Radiolabeled Monoclonal Antibody Followed by Peripheral Stem Cell Transplantation in Treating Patients With Relapsed or Metastatic Breast Cancer

This study has been completed.
Sponsor:
Information provided by:
National Cancer Institute (NCI)
ClinicalTrials.gov Identifier:
NCT00020410
First received: July 11, 2001
Last updated: February 6, 2009
Last verified: September 2003
  Purpose

RATIONALE: Radiolabeled monoclonal antibodies can locate tumor cells and either kill them or deliver tumor-killing substances to them without harming normal cells. Peripheral stem cell transplantation may allow the doctor to give higher doses of monoclonal antibody therapy and kill more cancer cells.

PURPOSE: Phase I trial to study the effectiveness of radiolabeled monoclonal antibody followed by peripheral stem cell transplantation in treating patients who have relapsed or metastatic breast cancer.


Condition Intervention Phase
Breast Cancer
Biological: filgrastim
Procedure: peripheral blood stem cell transplantation
Radiation: yttrium Y 90 monoclonal antibody B3
Phase 1

Study Type: Interventional
Study Design: Primary Purpose: Treatment
Official Title: Phase I Study Of Yttrium 90-Labeled Monoclonal Antibody B3 With Autologous Stem Cell Support For Metastatic Breast Cancer

Resource links provided by NLM:


Further study details as provided by National Cancer Institute (NCI):

Study Start Date: February 2001
Detailed Description:

OBJECTIVES:

  • Determine the maximum tolerated dose of yttrium Y 90 monoclonal antibody B3 followed by autologous peripheral blood stem cell transplantation in patients with relapsed or metastatic breast cancer.
  • Determine the toxicity of this treatment regimen in these patients.
  • Determine the clinical response in patients treated with this regimen.

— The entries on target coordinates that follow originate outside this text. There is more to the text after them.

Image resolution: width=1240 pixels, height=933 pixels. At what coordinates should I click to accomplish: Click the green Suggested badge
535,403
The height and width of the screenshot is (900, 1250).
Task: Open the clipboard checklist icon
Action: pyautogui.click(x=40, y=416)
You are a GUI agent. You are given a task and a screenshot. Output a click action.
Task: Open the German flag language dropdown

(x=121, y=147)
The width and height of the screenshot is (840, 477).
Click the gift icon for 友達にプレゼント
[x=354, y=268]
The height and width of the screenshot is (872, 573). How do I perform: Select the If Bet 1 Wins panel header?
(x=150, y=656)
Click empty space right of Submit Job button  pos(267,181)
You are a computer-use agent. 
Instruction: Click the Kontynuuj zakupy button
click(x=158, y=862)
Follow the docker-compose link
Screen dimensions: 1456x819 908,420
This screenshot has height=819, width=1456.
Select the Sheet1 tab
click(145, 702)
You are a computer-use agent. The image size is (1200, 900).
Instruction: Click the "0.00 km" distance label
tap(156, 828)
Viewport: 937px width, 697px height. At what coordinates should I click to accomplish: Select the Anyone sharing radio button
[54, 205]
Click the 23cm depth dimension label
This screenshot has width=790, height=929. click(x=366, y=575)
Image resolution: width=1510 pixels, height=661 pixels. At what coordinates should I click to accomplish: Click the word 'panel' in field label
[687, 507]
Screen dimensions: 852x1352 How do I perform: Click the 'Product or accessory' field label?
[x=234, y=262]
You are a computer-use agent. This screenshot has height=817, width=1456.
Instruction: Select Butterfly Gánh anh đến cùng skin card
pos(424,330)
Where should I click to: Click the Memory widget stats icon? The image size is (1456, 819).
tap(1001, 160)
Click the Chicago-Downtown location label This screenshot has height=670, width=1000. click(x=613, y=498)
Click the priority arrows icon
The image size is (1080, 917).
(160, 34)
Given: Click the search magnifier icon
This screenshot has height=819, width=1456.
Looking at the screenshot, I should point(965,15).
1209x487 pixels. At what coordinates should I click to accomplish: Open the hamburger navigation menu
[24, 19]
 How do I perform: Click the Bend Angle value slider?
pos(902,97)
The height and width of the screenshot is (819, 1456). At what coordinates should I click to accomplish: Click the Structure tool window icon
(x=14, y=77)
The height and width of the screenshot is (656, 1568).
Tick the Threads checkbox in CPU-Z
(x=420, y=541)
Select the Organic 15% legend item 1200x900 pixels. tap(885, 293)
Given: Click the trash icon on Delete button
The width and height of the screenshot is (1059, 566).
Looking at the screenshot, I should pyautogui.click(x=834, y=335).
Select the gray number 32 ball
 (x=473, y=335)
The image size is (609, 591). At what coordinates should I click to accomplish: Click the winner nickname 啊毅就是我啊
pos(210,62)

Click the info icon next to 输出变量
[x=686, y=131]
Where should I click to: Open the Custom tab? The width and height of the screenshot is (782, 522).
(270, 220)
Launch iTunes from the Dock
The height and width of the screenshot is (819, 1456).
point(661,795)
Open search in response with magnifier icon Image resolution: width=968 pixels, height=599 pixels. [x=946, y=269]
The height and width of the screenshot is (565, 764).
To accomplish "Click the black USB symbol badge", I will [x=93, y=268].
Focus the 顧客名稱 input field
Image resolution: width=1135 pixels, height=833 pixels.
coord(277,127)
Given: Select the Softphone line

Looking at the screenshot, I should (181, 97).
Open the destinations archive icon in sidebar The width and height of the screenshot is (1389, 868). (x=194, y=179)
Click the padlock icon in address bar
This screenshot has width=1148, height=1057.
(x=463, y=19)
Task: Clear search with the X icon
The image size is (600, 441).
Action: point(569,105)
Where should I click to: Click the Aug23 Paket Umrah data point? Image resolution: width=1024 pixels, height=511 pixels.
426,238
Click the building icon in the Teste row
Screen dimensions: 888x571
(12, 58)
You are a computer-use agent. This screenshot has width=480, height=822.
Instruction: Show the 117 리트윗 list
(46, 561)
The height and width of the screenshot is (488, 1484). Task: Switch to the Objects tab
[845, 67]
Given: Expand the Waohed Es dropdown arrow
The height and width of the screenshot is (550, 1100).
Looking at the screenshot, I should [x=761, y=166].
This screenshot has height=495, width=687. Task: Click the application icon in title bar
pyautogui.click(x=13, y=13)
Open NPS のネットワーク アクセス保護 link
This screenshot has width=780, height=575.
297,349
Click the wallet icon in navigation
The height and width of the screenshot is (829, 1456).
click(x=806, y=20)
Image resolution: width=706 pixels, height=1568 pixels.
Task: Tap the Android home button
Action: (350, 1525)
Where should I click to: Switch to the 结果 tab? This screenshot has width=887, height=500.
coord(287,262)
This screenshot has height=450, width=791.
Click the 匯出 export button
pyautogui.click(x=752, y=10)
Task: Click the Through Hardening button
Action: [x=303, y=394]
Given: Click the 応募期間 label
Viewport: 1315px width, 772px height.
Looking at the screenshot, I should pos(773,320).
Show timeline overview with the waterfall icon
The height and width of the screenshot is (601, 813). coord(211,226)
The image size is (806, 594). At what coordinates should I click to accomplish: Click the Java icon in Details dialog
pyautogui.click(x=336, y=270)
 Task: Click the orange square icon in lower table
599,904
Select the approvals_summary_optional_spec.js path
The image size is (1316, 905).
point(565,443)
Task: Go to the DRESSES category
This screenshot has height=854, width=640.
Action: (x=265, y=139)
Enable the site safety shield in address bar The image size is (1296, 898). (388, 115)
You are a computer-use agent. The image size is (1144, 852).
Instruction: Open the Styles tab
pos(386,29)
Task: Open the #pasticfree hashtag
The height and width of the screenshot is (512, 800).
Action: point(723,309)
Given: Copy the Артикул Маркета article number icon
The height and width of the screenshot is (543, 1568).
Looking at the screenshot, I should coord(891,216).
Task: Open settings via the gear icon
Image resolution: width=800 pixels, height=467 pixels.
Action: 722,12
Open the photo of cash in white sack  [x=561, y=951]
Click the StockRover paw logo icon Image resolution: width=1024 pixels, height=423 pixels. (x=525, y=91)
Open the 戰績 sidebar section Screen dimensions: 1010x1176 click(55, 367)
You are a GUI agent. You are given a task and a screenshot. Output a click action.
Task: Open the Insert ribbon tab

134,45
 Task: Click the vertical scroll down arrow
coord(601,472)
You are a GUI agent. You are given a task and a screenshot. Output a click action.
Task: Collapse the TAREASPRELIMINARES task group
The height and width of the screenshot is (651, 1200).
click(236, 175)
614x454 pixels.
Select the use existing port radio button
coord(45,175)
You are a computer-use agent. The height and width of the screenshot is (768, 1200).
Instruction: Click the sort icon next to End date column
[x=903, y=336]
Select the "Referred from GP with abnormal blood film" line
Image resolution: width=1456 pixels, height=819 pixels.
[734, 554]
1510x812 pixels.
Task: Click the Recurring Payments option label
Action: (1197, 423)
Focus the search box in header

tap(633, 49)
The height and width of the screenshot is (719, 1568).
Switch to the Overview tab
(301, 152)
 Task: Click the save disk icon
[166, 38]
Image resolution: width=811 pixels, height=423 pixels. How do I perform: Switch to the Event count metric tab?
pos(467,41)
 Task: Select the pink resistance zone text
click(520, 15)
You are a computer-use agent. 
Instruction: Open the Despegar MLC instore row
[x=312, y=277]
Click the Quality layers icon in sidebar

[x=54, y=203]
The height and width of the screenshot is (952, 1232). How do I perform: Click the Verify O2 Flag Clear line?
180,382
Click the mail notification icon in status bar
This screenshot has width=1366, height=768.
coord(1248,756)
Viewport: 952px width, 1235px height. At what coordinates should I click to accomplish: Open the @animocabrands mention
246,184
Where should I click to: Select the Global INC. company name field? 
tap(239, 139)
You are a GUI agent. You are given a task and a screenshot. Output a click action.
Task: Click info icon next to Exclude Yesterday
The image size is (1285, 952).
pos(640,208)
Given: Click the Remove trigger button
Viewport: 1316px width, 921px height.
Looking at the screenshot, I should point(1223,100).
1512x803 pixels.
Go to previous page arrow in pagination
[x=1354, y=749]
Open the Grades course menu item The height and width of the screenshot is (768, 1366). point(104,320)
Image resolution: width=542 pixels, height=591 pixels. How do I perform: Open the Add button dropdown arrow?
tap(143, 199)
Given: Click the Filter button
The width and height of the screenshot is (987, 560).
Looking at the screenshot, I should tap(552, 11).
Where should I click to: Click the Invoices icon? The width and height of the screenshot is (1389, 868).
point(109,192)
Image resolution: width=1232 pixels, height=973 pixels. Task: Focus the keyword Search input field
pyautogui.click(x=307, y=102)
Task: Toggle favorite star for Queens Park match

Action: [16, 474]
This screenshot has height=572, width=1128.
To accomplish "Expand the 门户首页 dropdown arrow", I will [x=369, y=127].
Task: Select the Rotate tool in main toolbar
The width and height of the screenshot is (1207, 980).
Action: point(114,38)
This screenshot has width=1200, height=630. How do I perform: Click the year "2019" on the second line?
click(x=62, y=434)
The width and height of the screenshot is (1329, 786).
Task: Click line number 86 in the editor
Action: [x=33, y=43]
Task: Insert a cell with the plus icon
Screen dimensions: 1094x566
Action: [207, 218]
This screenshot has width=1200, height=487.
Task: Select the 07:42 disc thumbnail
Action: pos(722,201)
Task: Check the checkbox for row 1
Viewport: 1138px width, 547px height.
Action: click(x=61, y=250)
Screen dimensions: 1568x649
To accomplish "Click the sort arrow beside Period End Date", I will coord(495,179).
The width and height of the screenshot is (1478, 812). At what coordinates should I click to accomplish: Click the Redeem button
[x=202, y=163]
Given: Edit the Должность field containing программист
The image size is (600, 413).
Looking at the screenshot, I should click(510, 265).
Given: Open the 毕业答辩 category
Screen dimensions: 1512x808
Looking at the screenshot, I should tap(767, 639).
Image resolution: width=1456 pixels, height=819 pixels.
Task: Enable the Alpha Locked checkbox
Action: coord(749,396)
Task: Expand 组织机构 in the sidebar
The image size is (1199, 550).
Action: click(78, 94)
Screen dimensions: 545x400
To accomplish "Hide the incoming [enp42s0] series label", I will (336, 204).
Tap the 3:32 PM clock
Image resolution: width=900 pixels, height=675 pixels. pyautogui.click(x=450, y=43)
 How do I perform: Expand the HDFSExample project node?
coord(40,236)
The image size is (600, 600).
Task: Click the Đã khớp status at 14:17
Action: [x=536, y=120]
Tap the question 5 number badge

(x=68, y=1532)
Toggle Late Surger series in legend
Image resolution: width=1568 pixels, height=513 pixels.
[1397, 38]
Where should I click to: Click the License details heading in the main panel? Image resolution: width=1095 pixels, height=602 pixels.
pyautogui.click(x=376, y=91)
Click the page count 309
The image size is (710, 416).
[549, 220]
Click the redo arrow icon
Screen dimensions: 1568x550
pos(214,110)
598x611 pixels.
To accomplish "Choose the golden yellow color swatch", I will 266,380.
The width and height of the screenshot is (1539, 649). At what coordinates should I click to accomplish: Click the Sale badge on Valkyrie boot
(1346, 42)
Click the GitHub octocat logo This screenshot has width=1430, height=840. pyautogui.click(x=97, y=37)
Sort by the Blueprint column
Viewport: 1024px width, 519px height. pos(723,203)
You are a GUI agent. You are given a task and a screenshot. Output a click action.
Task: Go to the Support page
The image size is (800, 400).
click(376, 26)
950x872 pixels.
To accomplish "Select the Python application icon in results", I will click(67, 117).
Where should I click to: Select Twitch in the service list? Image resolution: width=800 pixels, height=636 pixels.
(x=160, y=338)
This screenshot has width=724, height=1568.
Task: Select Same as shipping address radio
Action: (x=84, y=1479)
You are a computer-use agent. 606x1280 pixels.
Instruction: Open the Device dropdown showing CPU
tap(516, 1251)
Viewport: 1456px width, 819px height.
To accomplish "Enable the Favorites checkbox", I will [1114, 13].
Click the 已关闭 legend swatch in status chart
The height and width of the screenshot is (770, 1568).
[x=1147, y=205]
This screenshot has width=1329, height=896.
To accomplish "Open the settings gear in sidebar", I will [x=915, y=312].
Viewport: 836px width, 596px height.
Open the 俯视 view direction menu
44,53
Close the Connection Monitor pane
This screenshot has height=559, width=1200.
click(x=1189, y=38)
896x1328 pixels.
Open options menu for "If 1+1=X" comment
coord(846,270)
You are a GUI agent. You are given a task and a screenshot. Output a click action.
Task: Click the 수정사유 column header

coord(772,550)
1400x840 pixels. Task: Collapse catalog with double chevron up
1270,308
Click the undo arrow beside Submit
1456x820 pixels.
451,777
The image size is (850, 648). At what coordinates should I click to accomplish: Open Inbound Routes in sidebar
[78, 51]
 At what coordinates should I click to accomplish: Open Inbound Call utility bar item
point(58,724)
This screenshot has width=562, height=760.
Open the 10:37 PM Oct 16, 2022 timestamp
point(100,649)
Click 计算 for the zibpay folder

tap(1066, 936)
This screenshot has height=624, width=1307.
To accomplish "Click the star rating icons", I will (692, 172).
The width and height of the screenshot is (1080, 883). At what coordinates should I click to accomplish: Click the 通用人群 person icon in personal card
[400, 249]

OUTLINE: This is a dose-escalation study of yttrium Y 90 monoclonal antibody B3 (Y90 MOAB B3).

Patients receive filgrastim (G-CSF) subcutaneously (SC) daily beginning 4 days prior to peripheral blood stem cell (PBSC) collection and continuing until the target number of cells is reached.

After PBSC collection, patients receive indium In 111 monoclonal antibody B3 IV over 30-60 minutes once within days -7 to -1 for tumor imaging and then Y90 MOAB B3 IV over 30-60 minutes on day 0. After at least day 7, patients undergo autologous PBSC reinfusion. Patients receive G-CSF SC daily beginning 7 days after PBSC reinfusion and continuing until blood counts recover.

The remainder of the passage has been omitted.